Medical science has been searching for a reliable osteoarthritis (OA) treatment for as long as I can remember. And why not? Osteoarthritis is the most common form of arthritis in the world. It will impact just about everybody, to one degree or another, over the course of a lifetime.
There may be hope for some in platelet rich plasma (PRP) therapy, a therapy that has been subject to considerable debate. Yet a recent study out of Italy might help to quell some of the disagreement. The study shows that “PRP injections with high platelet concentrations may improve outcomes for knee OA.”
More About Osteoarthritis
Osteoarthritis is a degenerative condition that tends to come with age. The reasoning is simple: over decades, the cartilage that cushions joints slowly wears away. In addition, it is more difficult for the body to replace lost cartilage as it grows older. When the cartilage is gone, the two bones of a joint grind against one another. The result is pain that can be debilitating in the worst cases.

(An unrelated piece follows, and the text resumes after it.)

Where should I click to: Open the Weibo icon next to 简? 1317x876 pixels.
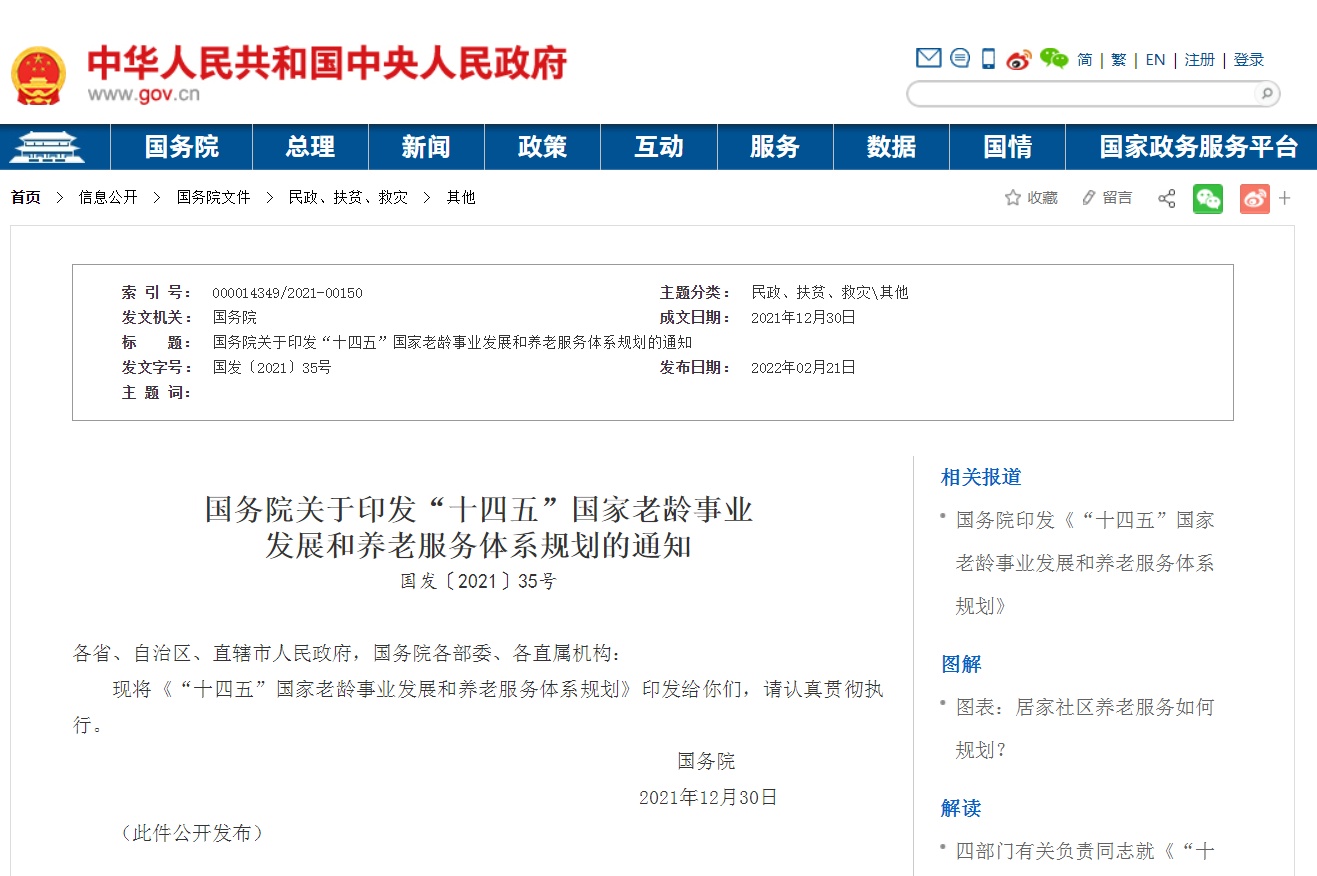1018,59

There is no cure for OA. Patients either need to make do with therapy designed to relieve pain or have the affected joints surgically replaced. Unfortunately, neither form of treatment is guaranteed to work. Many patients only find minimal relief with pain medications. As for those undergoing joint replacement surgery, a fair number continued to report pain afterward.
PRP as an OA Treatment
PRP therapy is an alternative treatment that some say can relieve OA pain as effectively as more traditional treatments. What does the Italian study say? Let us take a look.
Researchers from the Rizzoli Orthopedic Institute in Bologna conducted a cohort study among 253 patients whose knee OA was treated with PRP injections. Each of the patients received three injections weekly consisting of 5 mL of autologous PRP. The patients were divided into three groups:
- Low Platelet – Received injections with fewer than 800k platelets/liter.
- Medium Platelet – Received injections of 800k-1.2m platelets/liter.
- High Platelet – Received injections of 1.2m+ platelets/liter.
Patient volumes were 40, 153, and 60, respectively. Patients were assessed for pain at intervals of 2, 6, and 12 months. When all was said and done, all three patient groups demonstrated statistically significant improvement. In addition, the improvement correlated with the volume of platelets received. In other words, the high platelet group reported the most pain relief.
Mechanisms Not Fully Understood
Although researchers concluded that PRP injections did provide pain relief to the majority of OA patients, they did not delve into potential mechanisms. That is not surprising. Here in the U.S., a small number of regenerative medicine practitioners swear by PRP therapy even though science is not clear about how it works.
PRP is on the regenerative medicine menu at Texas-based Lone Star Pain Medicine in Weatherford. Lone Star doctors explain that one line of thinking lies in the concentrated growth factors found in PRP. It is possible that the growth factors encourage the body to naturally take action against lost cartilage by encouraging new tissue growth. Such thinking has never been proved; it is just a hypothesis.
Irrespective of how it works, evidence in support of PRP as a pain-relieving treatment for OA is growing. And as the data mounts, it’s getting harder for mainstream medical science to deny reality. To me, there is a lesson here.
It’s time to stop writing off regenerative medicine as quackery or a mere money-making scheme. Studies are showing otherwise. Now is the time to fully dive in and start working on effective regenerative treatments.